Cela résume bien l’homme qui ne s’est jamais contenté de son statut d’icône. Il est resté accessible, sachant se mettre au niveau des préoccupations des gens.
Deux choses caractérisent la lutte contre l’apartheid, la non-violence sur le terrain et le recours aux opinions occidentales via le boycott des produits sud-africains. Que peut-on retenir de ce message politique ?
Quand Mandela a été arrêté en 1964, c’était pour sa participation à la lutte armée. Un cheminement l’a amené à la non-violence, à prôner justice et réconciliation.
On a beaucoup à apprendre de cette histoire, y compris en termes d’instruments pour défendre les droits de l’homme. Le boycott a été l’une des clés de la chute de l’apartheid. Il a été politiquement discuté à l’époque, le Royaume-Uni de Margaret Thatcher étant très réticent.
On dit souvent que le boycott est dépassé, avec les nouveaux enjeux de la mondialisation. Mais il reste l’une des armes possibles qu’il ne faut jamais totalement écarter lorsque l’on est confronté à des situations de blocage total, d’absence de dialogue, avec le préalable absolu de la non-violence. Pour moi, dans un contexte donné, le boycott a fonctionné et a contribué au démantèlement de l’apartheid.
Y a-t-il d’autres ambassadeurs des droits humains dans le monde, et comment travaillez-vous ensemble ?
On n’est pas très nombreux ! Mais oui, cette fonction existe dans quelques pays européens, pas tous, et au-delà. C’est le cas des pays scandinaves, de l’Allemagne, des Pays-Bas, de la Suisse, du Canada, de l’Argentine.
Il y a aussi un « envoyé spécial » aux États-Unis, mais le poste est vacant pour le moment. Cela forme un embryon de réseau, qui permet de travailler à des projets conjoints. Il y avait aussi un ambassadeur pour les droits de l’homme en Russie, mais qui n’avait évidemment pas le même rôle dans le système russe actuel.
Ce petit club se réunit deux fois par an, au moins au niveau européen, et peut aussi échanger plus rapidement.
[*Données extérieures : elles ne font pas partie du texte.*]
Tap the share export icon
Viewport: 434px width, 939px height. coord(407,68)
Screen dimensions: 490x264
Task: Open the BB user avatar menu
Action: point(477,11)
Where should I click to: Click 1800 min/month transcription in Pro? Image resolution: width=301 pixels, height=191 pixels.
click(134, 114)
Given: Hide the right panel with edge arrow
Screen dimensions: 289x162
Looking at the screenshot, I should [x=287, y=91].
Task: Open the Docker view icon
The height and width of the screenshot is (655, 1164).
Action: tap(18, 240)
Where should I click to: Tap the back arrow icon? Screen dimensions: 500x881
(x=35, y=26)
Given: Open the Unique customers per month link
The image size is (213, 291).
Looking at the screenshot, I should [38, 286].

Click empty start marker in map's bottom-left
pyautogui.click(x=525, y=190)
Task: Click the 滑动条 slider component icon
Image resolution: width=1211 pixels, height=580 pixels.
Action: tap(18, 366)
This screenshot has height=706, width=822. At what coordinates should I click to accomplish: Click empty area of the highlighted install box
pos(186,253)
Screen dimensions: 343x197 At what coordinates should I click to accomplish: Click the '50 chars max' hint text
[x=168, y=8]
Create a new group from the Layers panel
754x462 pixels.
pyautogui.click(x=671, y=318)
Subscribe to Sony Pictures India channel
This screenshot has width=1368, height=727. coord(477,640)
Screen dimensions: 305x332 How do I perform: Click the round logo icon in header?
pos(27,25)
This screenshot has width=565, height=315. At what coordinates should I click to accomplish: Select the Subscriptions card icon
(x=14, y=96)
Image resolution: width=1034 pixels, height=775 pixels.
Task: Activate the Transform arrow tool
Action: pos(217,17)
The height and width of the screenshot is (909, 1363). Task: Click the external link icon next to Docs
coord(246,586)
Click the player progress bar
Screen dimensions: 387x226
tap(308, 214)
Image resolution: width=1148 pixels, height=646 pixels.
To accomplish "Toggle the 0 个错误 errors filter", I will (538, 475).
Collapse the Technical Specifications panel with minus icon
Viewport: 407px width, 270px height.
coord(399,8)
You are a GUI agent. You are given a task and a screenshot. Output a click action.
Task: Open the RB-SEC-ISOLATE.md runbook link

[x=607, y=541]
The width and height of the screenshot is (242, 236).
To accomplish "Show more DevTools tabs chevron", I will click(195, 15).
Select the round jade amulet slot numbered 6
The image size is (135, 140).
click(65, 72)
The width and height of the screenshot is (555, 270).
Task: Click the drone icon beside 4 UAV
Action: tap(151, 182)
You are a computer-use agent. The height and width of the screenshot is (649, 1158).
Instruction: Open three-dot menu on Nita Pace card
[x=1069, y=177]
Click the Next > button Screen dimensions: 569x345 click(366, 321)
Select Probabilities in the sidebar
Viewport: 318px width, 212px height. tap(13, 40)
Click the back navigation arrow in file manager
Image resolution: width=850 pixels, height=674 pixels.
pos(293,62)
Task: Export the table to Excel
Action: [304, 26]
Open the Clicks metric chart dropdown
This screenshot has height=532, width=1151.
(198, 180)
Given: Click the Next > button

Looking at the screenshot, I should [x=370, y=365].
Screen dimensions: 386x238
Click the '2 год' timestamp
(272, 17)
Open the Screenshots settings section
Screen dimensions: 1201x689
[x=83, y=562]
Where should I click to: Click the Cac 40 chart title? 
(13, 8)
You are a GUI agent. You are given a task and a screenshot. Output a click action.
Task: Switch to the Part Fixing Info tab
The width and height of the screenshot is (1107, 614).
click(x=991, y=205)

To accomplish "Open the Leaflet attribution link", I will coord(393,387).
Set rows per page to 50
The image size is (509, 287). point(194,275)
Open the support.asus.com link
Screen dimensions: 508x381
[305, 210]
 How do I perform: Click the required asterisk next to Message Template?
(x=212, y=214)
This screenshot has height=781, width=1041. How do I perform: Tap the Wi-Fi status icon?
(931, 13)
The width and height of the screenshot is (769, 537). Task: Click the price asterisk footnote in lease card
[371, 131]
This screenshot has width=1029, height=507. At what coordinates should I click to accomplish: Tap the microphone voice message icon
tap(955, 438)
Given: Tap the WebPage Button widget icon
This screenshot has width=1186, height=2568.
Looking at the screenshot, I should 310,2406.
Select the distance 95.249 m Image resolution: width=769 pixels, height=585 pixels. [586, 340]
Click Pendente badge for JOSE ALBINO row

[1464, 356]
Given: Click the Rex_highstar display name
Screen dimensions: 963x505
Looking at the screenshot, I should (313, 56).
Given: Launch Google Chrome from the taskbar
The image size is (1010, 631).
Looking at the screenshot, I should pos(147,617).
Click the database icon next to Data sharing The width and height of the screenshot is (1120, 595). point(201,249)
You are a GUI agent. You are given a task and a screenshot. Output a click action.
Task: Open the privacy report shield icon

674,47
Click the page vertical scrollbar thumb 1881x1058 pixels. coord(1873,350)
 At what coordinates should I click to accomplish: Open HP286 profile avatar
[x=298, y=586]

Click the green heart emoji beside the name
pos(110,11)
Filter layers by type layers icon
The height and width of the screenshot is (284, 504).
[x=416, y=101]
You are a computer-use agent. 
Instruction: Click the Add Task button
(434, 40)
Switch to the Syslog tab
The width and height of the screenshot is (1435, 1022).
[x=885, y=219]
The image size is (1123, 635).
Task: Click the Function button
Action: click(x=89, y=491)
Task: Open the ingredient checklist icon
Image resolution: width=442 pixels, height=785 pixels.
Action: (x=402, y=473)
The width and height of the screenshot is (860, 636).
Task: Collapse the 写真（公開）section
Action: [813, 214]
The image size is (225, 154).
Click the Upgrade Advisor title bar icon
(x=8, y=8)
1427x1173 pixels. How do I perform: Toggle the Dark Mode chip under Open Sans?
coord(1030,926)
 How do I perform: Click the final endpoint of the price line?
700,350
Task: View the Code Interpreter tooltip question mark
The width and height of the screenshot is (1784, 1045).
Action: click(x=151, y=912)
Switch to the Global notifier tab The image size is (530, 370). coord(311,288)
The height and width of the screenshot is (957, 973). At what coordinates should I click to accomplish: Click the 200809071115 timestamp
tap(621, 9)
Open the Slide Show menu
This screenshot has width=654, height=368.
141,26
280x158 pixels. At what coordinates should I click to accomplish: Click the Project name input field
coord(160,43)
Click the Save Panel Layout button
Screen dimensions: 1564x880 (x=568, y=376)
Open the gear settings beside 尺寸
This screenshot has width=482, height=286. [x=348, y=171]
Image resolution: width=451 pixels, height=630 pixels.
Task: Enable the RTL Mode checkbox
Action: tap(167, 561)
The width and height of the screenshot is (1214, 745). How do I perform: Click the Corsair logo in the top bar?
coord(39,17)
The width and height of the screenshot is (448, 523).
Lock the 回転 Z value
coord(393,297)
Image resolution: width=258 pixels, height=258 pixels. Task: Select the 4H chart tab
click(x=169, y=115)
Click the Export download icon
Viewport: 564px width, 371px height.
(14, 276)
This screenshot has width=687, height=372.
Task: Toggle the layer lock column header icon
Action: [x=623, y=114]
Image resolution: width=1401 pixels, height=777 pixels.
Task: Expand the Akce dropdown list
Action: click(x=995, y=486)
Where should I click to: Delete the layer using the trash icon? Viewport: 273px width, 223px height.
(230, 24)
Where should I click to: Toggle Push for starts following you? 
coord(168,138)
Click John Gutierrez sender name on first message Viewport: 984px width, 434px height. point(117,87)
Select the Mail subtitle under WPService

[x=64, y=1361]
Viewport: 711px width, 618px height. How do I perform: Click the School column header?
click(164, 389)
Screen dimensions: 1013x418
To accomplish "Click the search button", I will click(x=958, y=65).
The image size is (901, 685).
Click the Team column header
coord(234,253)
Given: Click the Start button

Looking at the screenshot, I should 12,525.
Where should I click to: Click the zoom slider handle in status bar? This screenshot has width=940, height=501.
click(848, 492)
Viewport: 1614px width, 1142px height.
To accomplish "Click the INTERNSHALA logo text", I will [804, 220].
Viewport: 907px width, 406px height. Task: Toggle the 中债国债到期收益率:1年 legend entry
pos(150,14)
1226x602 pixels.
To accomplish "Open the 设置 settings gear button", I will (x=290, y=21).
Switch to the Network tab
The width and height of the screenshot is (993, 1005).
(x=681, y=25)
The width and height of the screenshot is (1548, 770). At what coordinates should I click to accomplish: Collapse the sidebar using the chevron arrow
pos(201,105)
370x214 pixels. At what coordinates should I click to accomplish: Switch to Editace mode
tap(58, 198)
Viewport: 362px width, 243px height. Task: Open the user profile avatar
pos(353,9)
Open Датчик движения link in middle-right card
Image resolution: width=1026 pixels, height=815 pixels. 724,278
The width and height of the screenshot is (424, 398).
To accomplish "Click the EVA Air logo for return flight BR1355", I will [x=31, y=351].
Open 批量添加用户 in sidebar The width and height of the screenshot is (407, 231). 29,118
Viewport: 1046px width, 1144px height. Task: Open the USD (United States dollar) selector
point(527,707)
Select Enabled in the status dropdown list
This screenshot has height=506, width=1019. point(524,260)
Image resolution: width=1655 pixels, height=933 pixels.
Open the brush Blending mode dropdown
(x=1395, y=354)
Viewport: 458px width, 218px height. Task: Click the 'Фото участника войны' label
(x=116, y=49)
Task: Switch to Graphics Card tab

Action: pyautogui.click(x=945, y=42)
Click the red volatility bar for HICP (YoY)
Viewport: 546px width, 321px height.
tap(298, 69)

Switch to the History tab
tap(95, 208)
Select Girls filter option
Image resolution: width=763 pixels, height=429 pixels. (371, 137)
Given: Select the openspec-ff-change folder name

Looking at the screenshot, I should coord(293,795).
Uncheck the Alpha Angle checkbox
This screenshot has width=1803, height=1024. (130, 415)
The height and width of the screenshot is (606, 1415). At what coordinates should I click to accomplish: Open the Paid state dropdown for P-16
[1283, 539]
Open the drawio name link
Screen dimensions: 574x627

La difficulté consiste à trouver un terrain d’entente, ne pas dupliquer des procédures et des institutions existant déjà, notamment en Europe. Mais l’arme qui nous est commune, c’est la souplesse.
On peut être amenés à agir rapidement, et c’est une des plus-values que nous pouvons apporter.
N’avez-vous pas le sentiment parfois, de servir de caution à des politiques que vous n’approuvez pas forcément ?
Si c’était le cas, je ferais autre chose.
Dans la lutte contre le terrorisme, comment protéger à la fois les droits humains et les libertés individuelles ?
L’équilibre entre sécurité et liberté est un sujet majeur. L’essentiel, est bien, au final de trouver un point d’équilibre pour préserver ce qui fait le socle de nos libertés publiques.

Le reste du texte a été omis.